━━ SELECTED TEXT

Dr. Balick is one of the world’s most prominent ethnobotanists, a little known branch of biological science whose practitioners study the relationship between plants and people. Nowhere is that relationship more apparent than in the world’s indigenous cultures inhabiting some of the most remote and beautiful regions of the tropics—and these are the areas Dr. Balick calls his “laboratory.” For three decades, he has worked in Central and South America, the Caribbean, the Middle East, Asia, South Asia and, most recently, on remote Pacific islands.

Trained at Harvard University, he studied under the guidance of Professor Richard Evans Schultes, a specialist in Amazonian Indians and their rainforest plants. Dr. Balick is the Vice President and Chair of Botanical Science Research and Training at The New York Botanical Garden, and Director of its Institute of Economic Botany. He spends months each year exploring fascinating ecosystems in the tropical rainforests, working with indigenous peoples in a race against time—to collect, analyze and preserve biological diversity and the traditional knowledge of its use. He shares with the audience his experience in places such as Belize and Micronesia, using slide-illustrated lectures and video footage to convey the excitement of participating in a scientific expedition. Participants will learn about how Maya healers provide health care to their communities, collecting their medicines from dwindling Central American rainforests. In another part of the world, the kings on a small island in the Pacific Ocean have asked him to assist in their fight against the loss of their traditional ways, and the tropical forests that sustain them, in the face of an overwhelming wave of Western culture and globalization. Dr. Balick will discuss how a single plant, Kava, is a powerful force in holding this particular culture together.

Dubbed “Earth Father” by NewYork Newsday for his passionate approach and dedication to conservation and ethnobotanical research, he is the recipient of the Janaki Ammal Medal of the Society of Ethnobotanists, a Fellow of the Linnean Society of London, and was recently named a Fellow of the American Association for the Advancement of Science. Dr. Balick has authored 15 popular and scientific books, including Plants, People and Culture, co-authored with Dr. Paul Alan Cox, and over 100 popular and scientific papers. Balick teaches at Columbia, Yale and the City University of New York, and heads an active group of students who are expanding the frontiers of ethnobotanical science.

━━━━
━━ SUPPLIED ENTRIES

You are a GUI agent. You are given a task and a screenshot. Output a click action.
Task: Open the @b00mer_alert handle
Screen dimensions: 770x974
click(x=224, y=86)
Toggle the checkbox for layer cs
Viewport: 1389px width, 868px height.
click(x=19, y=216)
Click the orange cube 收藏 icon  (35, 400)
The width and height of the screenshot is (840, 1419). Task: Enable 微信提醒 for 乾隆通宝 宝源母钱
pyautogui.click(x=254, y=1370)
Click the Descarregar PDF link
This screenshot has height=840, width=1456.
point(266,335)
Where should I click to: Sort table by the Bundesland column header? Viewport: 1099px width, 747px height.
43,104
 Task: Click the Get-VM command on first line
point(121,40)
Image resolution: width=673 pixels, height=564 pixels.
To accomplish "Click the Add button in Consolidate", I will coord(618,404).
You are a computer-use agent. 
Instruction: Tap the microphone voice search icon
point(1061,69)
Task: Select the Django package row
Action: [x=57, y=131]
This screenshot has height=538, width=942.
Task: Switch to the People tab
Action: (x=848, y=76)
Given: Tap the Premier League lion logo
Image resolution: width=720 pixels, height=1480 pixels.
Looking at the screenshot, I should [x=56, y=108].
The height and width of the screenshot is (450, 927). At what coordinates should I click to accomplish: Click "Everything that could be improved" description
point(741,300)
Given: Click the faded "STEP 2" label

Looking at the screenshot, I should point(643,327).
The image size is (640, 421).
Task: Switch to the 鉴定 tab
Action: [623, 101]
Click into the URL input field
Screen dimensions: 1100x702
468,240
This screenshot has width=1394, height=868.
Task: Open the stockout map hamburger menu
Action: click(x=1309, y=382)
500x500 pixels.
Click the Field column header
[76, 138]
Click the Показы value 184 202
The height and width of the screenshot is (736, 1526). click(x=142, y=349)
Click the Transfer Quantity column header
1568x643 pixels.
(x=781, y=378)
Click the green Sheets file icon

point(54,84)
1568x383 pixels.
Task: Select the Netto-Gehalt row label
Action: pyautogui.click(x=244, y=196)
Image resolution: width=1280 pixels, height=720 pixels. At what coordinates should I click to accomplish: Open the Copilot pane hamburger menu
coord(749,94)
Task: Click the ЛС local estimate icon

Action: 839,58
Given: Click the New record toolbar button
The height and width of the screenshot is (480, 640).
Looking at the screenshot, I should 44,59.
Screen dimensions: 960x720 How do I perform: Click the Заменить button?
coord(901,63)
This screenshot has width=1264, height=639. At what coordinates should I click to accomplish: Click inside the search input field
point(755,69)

━━━━

▶ **ACTIVITY**
Reproduce the portion of the passage on Dr. Balick starting at "Dr. Balick is one" and ending at "remote Pacific islands.".

▶ **ANSWER SECTION**
Dr. Balick is one of the world’s most prominent ethnobotanists, a little known branch of biological science whose practitioners study the relationship between plants and people. Nowhere is that relationship more apparent than in the world’s indigenous cultures inhabiting some of the most remote and beautiful regions of the tropics—and these are the areas Dr. Balick calls his “laboratory.” For three decades, he has worked in Central and South America, the Caribbean, the Middle East, Asia, South Asia and, most recently, on remote Pacific islands.